WHAT THE EXERCISE ASKS | An exact copy of the data is required. No picture may appear in it.

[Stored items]
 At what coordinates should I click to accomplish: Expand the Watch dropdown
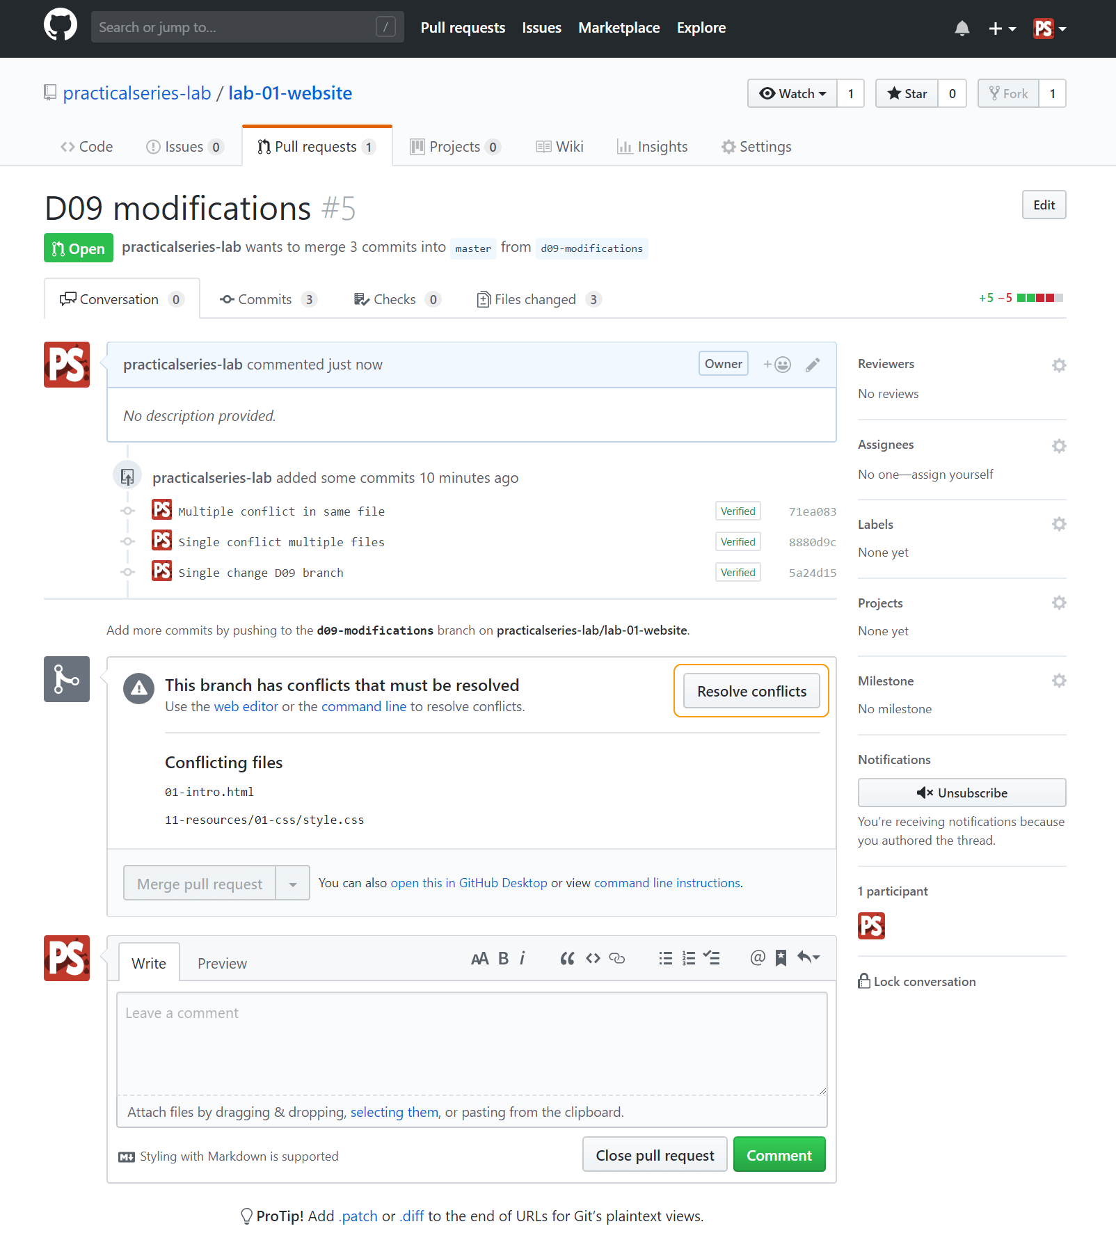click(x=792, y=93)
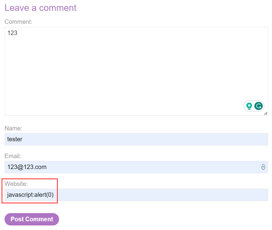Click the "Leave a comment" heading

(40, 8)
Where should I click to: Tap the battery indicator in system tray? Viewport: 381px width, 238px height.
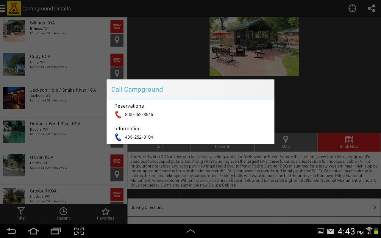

ANSWER SECTION |
 At what coordinates should I click to accomplish: Expand the Watch dropdown
click(x=792, y=93)
Click the "Leave a comment" heading

(40, 8)
Where should I click to: Tap the battery indicator in system tray? Viewport: 381px width, 238px height.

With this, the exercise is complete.